Texte fourni:

France | France, Cour administrative d'appel de Nantes, 1ère chambre, 08 juillet 2021, 20NT03912


Vu la procédure suivante :

Procédure contentieuse antérieure :

M. C... B... a demandé au tribunal administratif de Nantes d'annuler l'arrêté du 17 décembre 2019 par lequel le préfet de la Mayenne a refusé de lui délivrer un titre de séjour, lui a fait obligation de quitter le territoire à destination du Mali et l'a obligé à se présenter tous les vendredis à 11 heures à la gendarmerie d'Evron.

Par un jugement n° 1914287 du 9 septembre 2020, le tribunal administratif de Nantes a rejeté sa demande.

Procédure devant la cour :

Par une requête

et des mémoires, enregistrés les 15 et 18 décembre 2020 et 9 février 2021, M. B..., représenté par...

Vu la procédure suivante :

Procédure contentieuse antérieure :

M. C... B... a demandé au tribunal administratif de Nantes d'annuler l'arrêté du 17 décembre 2019 par lequel le préfet de la Mayenne a refusé de lui délivrer un titre de séjour, lui a fait obligation de quitter le territoire à destination du Mali et l'a obligé à se présenter tous les vendredis à 11 heures à la gendarmerie d'Evron.

Par un jugement n° 1914287 du 9 septembre 2020, le tribunal administratif de Nantes a rejeté sa demande.

Procédure devant la cour :

Par une requête et des mémoires, enregistrés les 15 et 18 décembre 2020 et 9 février 2021, M. B..., représenté par Me D..., demande à la cour :

1°) d'annuler ce jugement ;

2°) d'annuler cet arrêté;

3°) d'enjoindre au préfet de la Mayenne de mettre fin à toutes mesures de surveillance ;

4°) à titre principal, d'enjoindre au préfet de la Mayenne de lui délivrer un titre de séjour mention vie privée et familiale ou, subsidiairement, un titre de séjour portant la mention " salarié " sur le fondement de l'article L. 313-15 du code de l'entrée et du séjour des étrangers et du droit d'asile, dans un délai de huit jours à compter de la notification de l'arrêt à intervenir ;

5°) à titre subsidiaire, d'enjoindre au préfet de la Mayenne de réexaminer sa situation, dans le délai d'un mois à compter de la notification de l'arrêt à intervenir, et de lui délivrer, dans un délai de huit jours suivant la notification de l'arrêt, une autorisation provisoire de séjour assortie d'une autorisation de travail ;

6°) de mettre à la charge de l'Etat la somme de 1 500 euros qui devra être versée à son conseil en application des articles L. 761-1 du code de justice administrative et 37 de la loi du 10 juillet 1991 relative à l'aide juridique.

Il soutient que :

- le tribunal n'a pas procédé à un examen réel et sérieux de sa situation ;

- il établit suffisamment son état civil ;

- le refus de délivrance d'un titre de séjour et l'obligation de quitter le territoire français sont entachés d'une erreur manifeste d'appréciation des conséquences sur sa situation personnelle et ont été pris en méconnaissance des stipulations de l'article 8 de la convention européenne de sauvegarde des droits de l'homme et des libertés fondamentales ;

- l'arrêté modificatif portant assignation à résidence du 28 septembre 2020 doit être annulé par voie de conséquence de l'annulation du refus de titre de séjour et de l'obligation de quitter le territoire français.

Consignes:
D'après le texte fourni, quelle somme M. B... demande-t-il à la cour de mettre à la charge de l'État ?

Liste fournie:
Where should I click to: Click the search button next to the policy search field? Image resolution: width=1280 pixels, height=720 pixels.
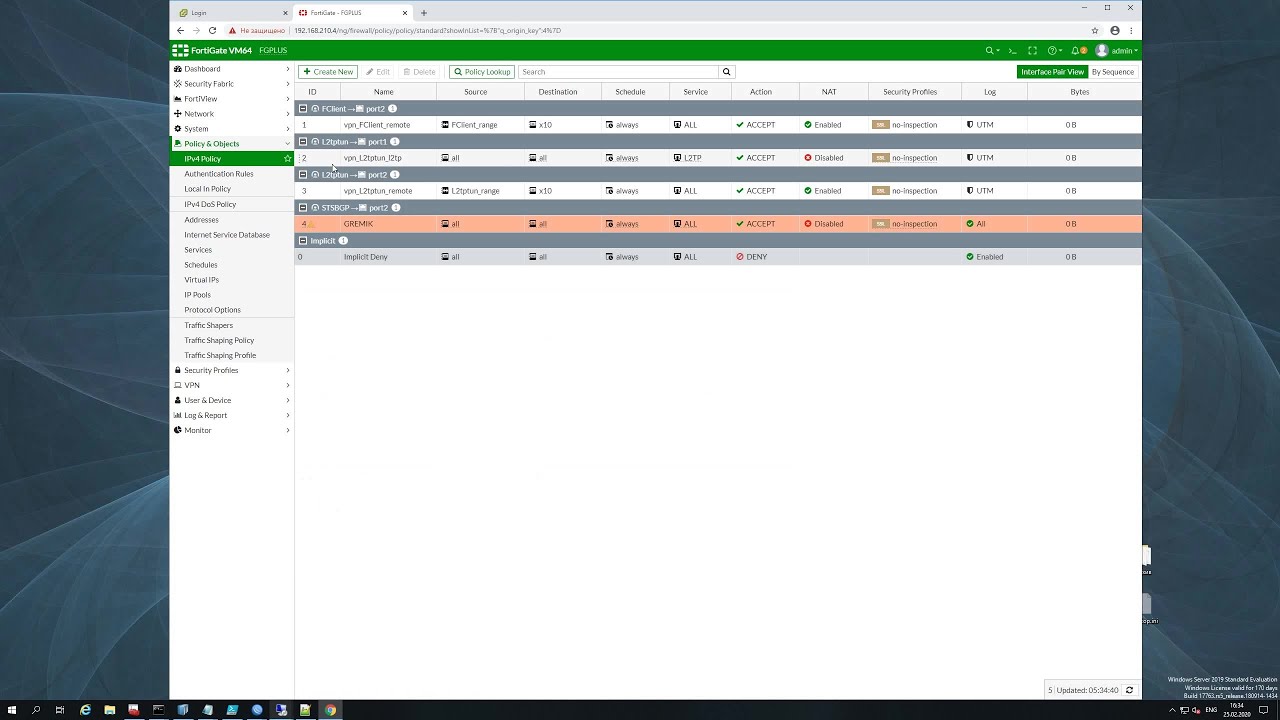tap(727, 72)
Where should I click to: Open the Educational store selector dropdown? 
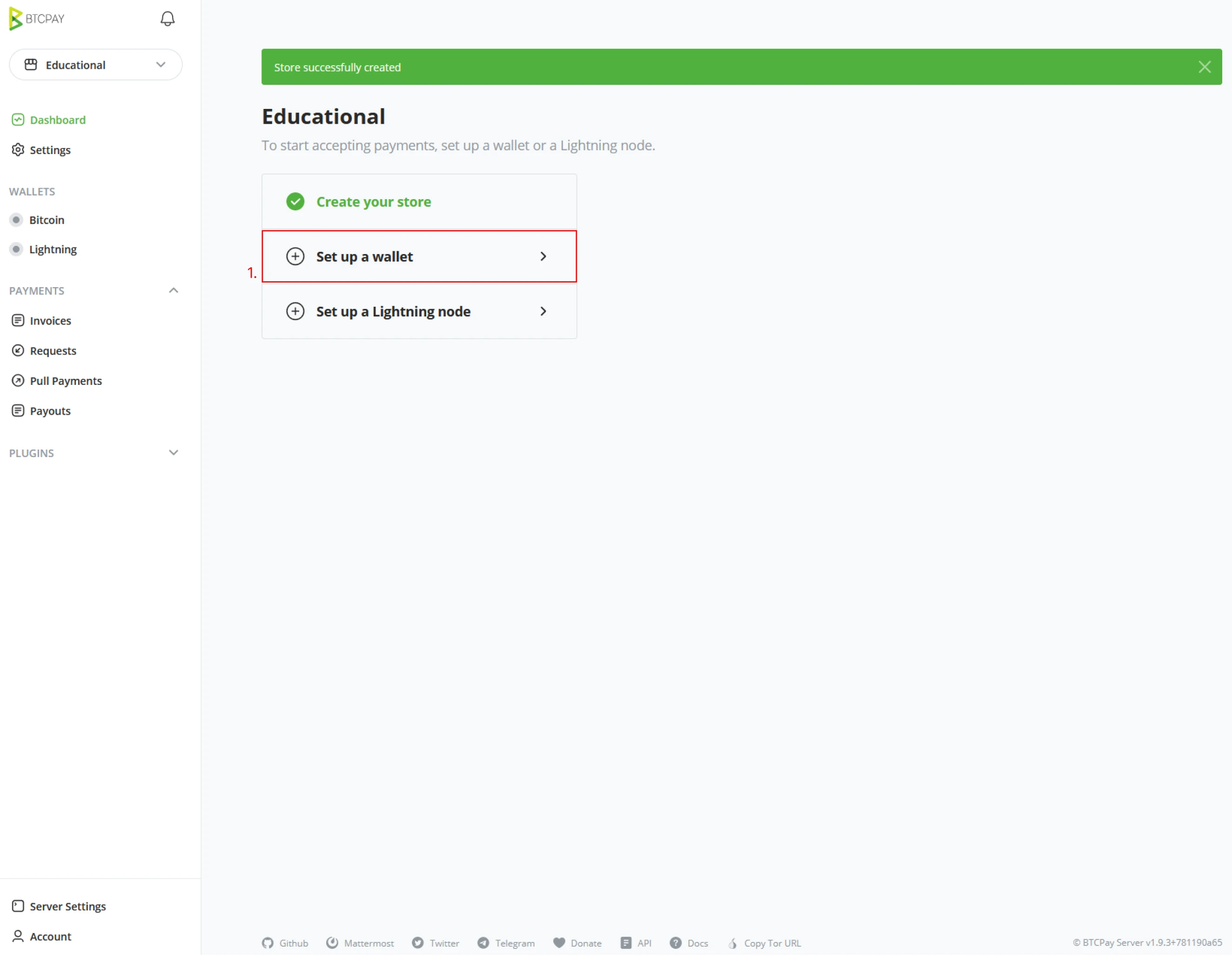(95, 65)
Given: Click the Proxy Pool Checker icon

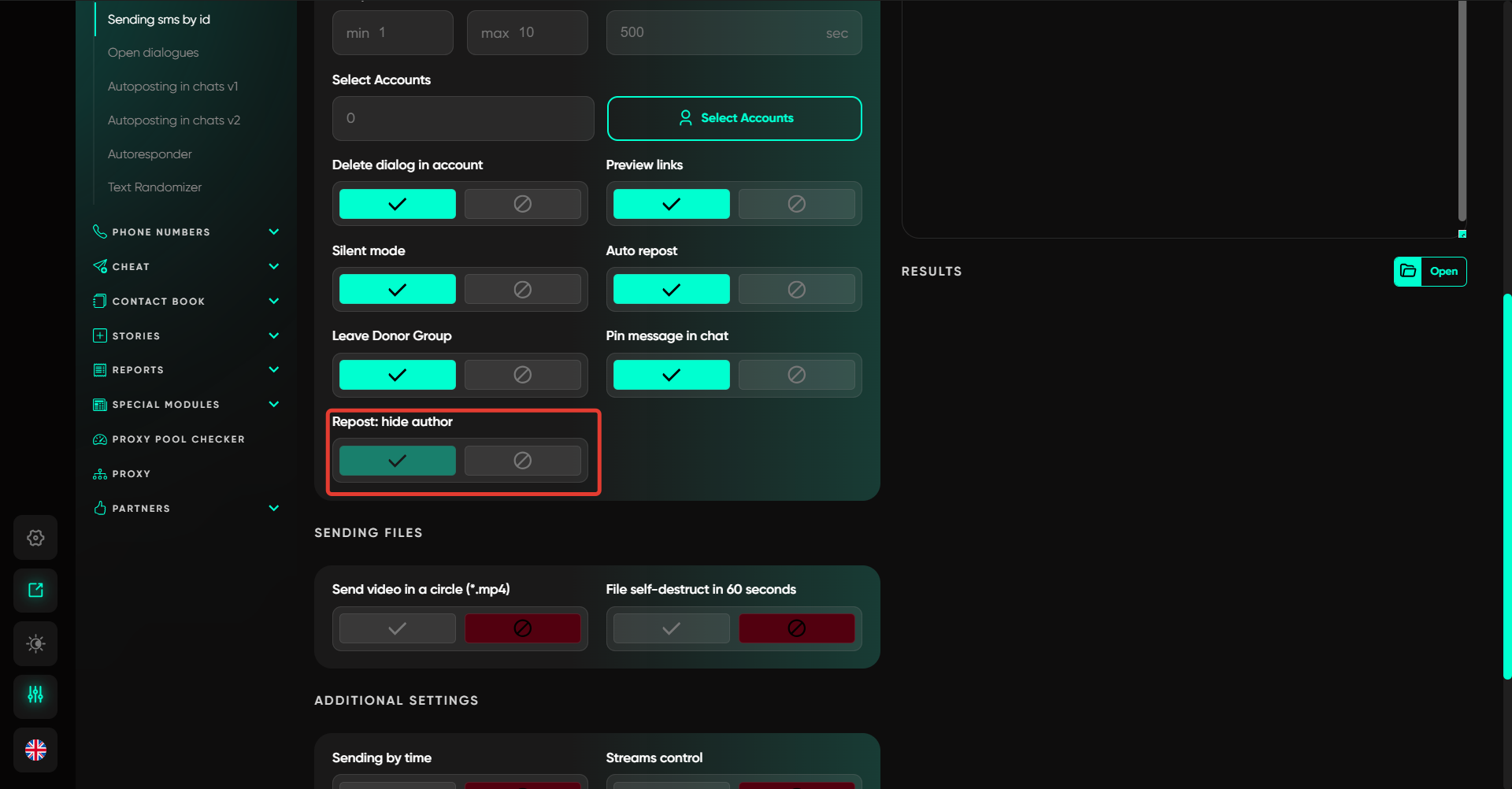Looking at the screenshot, I should pyautogui.click(x=100, y=439).
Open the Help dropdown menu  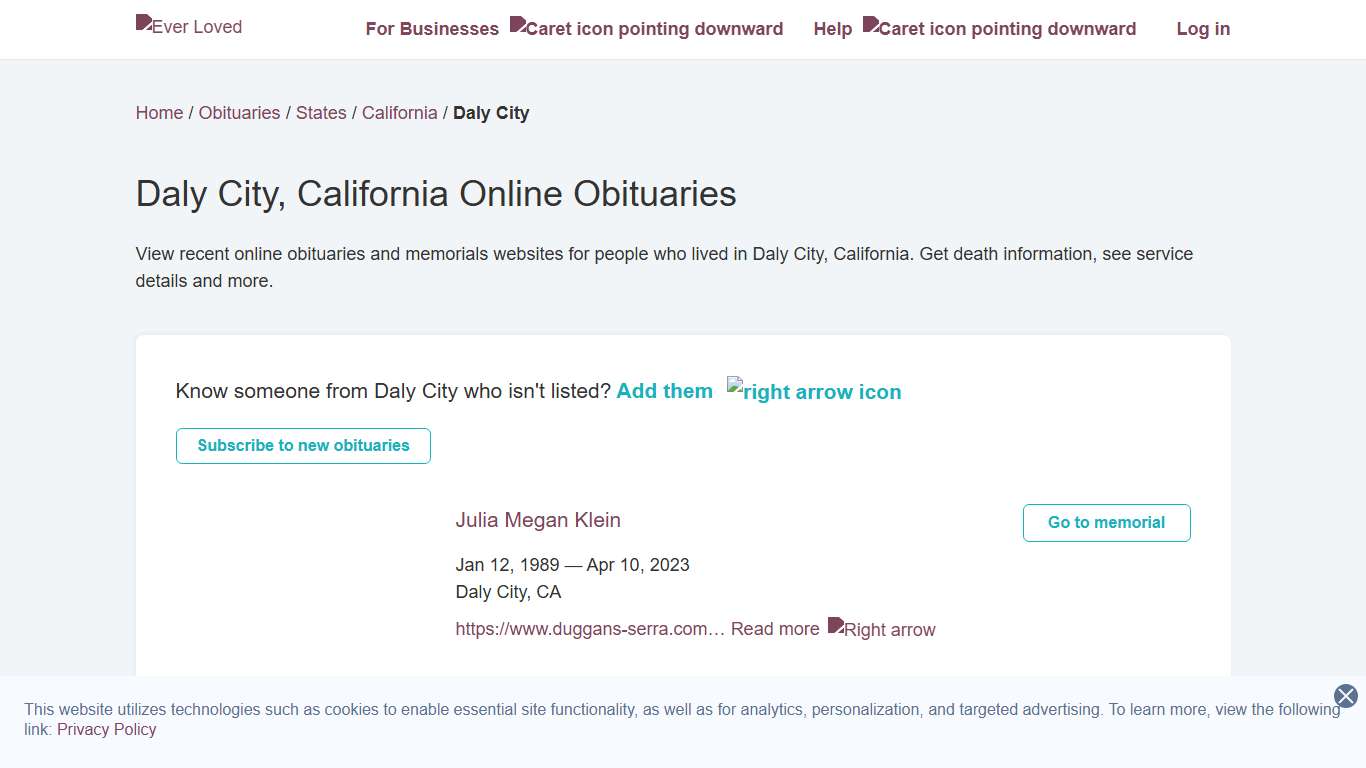(832, 29)
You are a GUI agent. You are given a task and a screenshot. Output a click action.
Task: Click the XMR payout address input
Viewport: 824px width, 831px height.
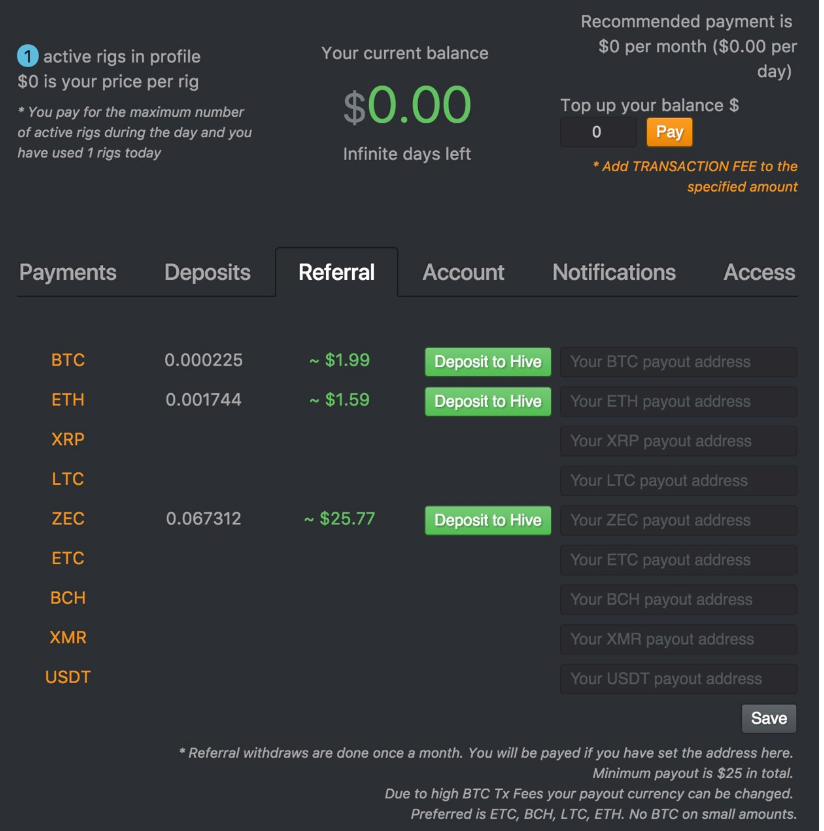(x=678, y=639)
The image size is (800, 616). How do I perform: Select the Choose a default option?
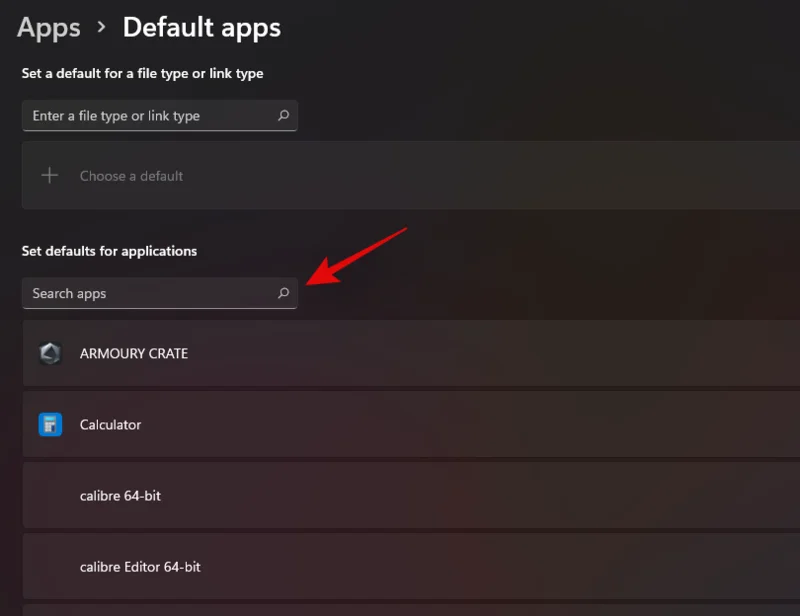tap(131, 174)
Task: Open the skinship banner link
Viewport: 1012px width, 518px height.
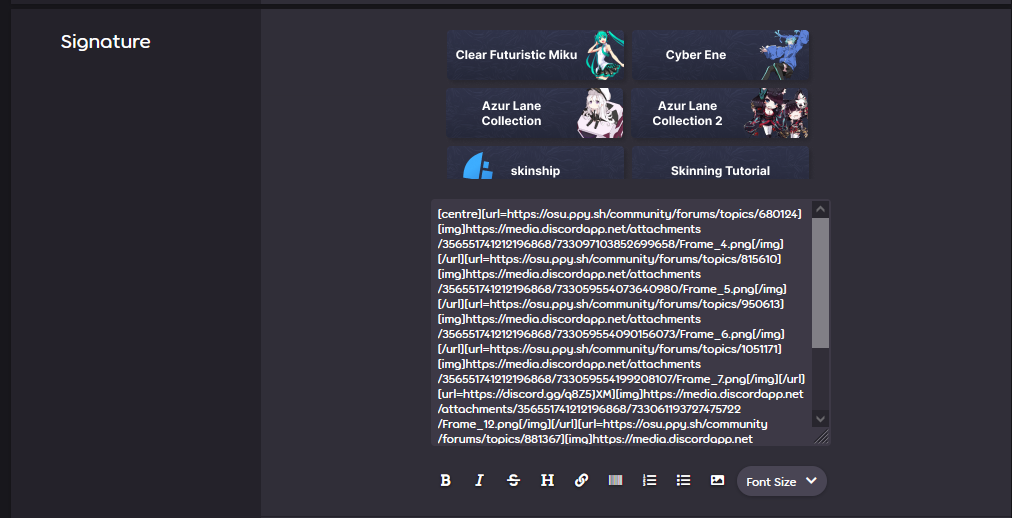Action: [x=535, y=163]
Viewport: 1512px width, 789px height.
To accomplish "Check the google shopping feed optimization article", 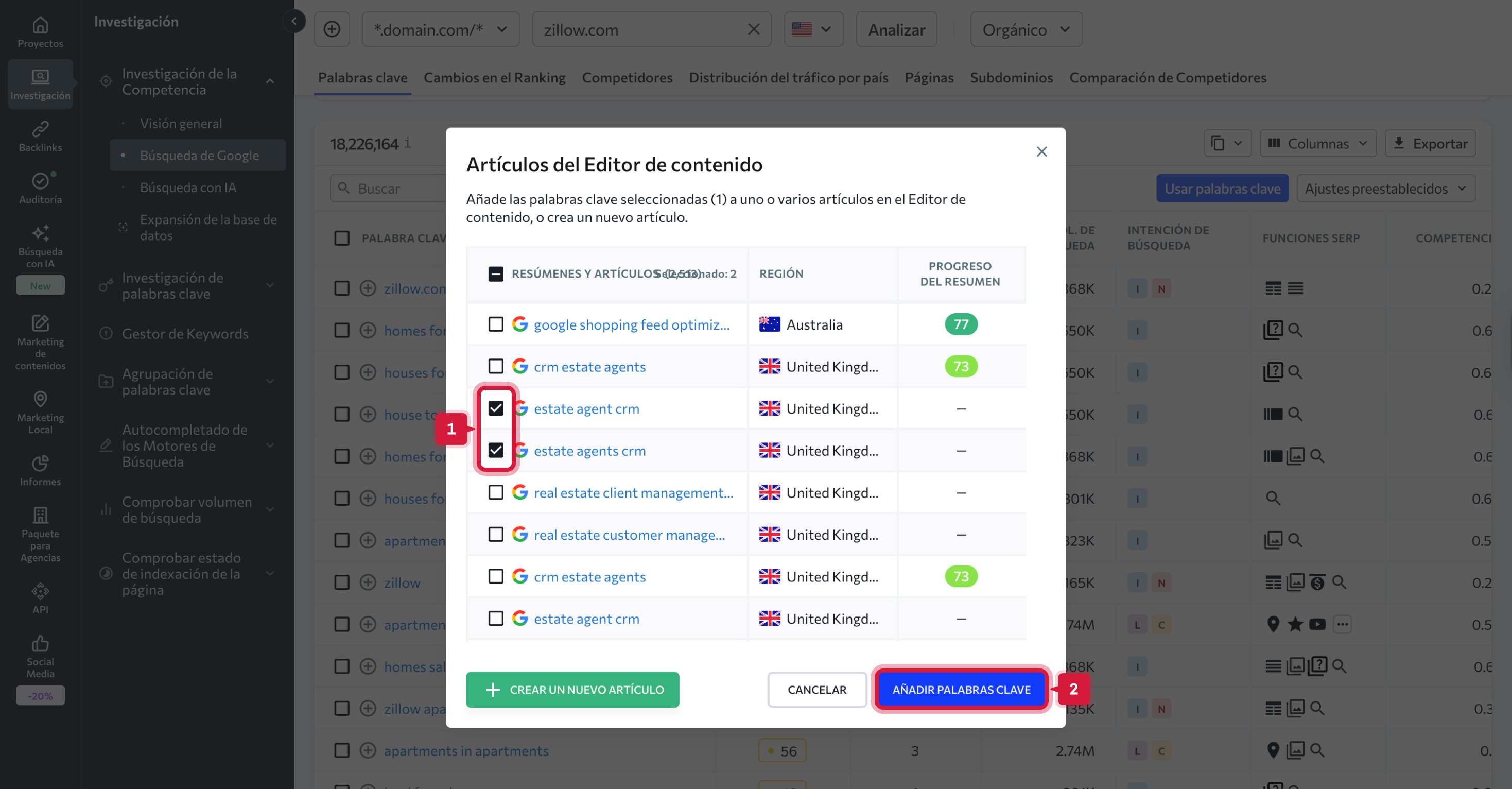I will [496, 323].
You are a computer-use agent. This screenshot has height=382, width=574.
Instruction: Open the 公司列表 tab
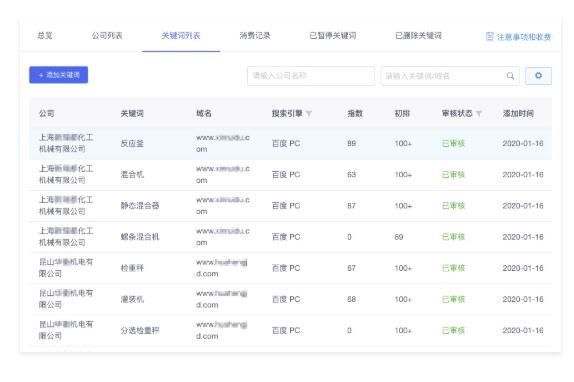tap(107, 35)
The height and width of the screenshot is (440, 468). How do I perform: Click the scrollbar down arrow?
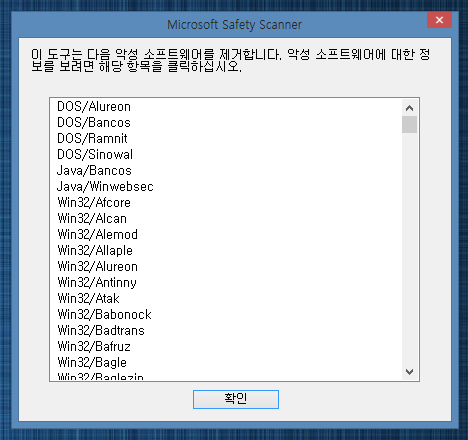409,371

Résultat final:
La somme de 1 500 euros, à verser à son conseil.